■ Text passage:

----

He experienced somewhat more success in television: He was nominated for Emmys for dramatic work on “Playhouse 90” effort “The Comedian,” considered a classic of golden-era television, and “Eddie” on “Alcoa Theatre.” He also appeared, less felicitously, in the mid-’50s series “The Mickey Rooney Show: Hey, Mulligan” on NBC and “Mickey,” which ran for a few months on ABC in 1964-65.
But in 1962, after filing for bankruptcy (the money had dwindled through his many divorces and because of his fondness for betting on “the ponies”), he embarked on a career as a character actor in films including “Breakfast at Tiffany’s,” “Requiem for a Heavyweight” and “It’s a Mad, Mad, Mad, Mad World.” His controversial “Breakfast at Tiffany’s” role as Mr. Yunioshi, a buck-toothed broadly comic caricature of a Japanese man, did not draw much ire when the film was first released but has since been condemned as racist.
Off the bigscreen, he toured the country on a double bill with singer Bobby Van and in summer stock.
In 1963, he appeared as the very first guest on “The Judy Garland Show” upon Garland’s insistence. And he appeared occasionally during the ’60s on comedy/variety shows such as “The Dean Martin Comedy Hour,” “The Smothers Brothers Comedy Hour” and “The Carol Burnett Show.” He guested on “Hollywood Squares” in 13 episodes between 1969 and 1976, and made 15 appearances on “The Tonight Show Starring Johnny Carson” from 1970-73.
Norman Lear considered him for role of Archie Bunker, but Rooney rejected the project just as Jackie Gleason had. Perhaps he felt the role of Santa Claus fit him better: Rooney did the voices for four Christmas TV animated/stop action specials over the years. He played Santa in “Santa Claus Is Comin’ to Town” (1970), “The Year Without a Santa Claus” (1974), “Rudolph and Frosty’s Christmas in July” (1979) and “A Miser Brothers’ Christmas” (2008) and also played St. Nick in a 1982 episode of “The Love Boat.”
In later years, Rooney continued to work hard and sometimes found notable success. He received an Oscar nomination for supporting actor in 1980 for “The Black Stallion.” He won an Emmy for “Bill” in 1982 and drew an Emmy nom for reprising the role in another CBS telepic two years later.

----

■ Data to examine:
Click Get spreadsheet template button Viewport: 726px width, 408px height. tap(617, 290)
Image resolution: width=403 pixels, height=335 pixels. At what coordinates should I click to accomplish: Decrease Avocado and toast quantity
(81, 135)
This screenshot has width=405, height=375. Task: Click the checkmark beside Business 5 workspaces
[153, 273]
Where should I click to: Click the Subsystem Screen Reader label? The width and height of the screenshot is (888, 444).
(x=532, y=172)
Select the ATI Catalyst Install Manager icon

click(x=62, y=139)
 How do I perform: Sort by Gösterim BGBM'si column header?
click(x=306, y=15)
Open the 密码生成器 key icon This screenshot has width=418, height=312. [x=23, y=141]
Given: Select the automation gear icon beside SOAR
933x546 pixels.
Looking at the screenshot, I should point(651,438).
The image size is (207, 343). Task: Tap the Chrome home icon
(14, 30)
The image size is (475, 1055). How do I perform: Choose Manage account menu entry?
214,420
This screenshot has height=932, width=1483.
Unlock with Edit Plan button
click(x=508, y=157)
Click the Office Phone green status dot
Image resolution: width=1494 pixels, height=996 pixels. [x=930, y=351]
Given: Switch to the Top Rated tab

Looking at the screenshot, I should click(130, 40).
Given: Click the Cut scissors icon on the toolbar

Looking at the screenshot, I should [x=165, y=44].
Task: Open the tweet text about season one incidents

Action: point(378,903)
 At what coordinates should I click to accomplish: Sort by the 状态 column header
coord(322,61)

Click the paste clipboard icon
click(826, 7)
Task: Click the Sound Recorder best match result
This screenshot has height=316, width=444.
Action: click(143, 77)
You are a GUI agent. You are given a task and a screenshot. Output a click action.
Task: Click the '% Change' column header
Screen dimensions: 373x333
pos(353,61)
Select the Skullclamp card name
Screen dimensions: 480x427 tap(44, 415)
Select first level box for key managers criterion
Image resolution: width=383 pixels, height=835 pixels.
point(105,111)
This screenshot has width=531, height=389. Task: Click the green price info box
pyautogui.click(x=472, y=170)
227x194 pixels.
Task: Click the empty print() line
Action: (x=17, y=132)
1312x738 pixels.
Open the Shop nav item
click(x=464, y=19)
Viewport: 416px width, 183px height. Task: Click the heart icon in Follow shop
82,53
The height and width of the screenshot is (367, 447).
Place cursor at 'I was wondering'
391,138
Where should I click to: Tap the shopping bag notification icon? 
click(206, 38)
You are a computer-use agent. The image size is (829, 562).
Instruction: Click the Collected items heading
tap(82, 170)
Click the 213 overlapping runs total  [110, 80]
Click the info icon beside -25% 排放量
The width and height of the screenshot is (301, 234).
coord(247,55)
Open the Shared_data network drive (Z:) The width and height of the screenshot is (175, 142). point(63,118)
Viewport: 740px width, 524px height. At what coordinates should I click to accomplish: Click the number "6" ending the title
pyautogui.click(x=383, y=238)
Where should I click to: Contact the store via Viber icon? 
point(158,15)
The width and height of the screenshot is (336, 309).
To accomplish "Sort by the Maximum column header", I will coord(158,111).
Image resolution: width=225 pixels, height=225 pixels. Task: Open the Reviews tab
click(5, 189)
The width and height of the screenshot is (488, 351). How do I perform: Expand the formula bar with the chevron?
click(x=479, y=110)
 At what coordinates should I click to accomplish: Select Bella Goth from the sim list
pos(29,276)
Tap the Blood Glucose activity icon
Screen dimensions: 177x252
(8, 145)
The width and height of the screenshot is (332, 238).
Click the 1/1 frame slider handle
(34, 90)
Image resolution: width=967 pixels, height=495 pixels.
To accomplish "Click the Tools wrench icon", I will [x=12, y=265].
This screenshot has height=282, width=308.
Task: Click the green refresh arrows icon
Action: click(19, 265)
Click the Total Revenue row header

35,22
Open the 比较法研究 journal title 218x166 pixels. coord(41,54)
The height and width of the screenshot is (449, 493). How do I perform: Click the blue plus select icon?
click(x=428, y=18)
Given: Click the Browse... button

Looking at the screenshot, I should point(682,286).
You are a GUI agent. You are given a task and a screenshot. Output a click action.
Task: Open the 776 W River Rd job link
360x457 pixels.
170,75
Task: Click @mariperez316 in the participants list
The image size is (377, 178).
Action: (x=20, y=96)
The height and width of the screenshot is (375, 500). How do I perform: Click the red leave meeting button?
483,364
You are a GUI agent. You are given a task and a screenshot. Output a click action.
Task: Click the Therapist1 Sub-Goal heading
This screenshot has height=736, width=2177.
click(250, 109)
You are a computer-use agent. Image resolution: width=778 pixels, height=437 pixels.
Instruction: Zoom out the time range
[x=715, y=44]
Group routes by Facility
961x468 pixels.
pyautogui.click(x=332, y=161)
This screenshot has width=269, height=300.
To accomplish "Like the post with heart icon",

----

■ Task goal: In the text on Mickey Rooney's career, how many episodes of "Hollywood Squares" did he guest on between 1969 and 1976?

■ The completed task: 13 episodes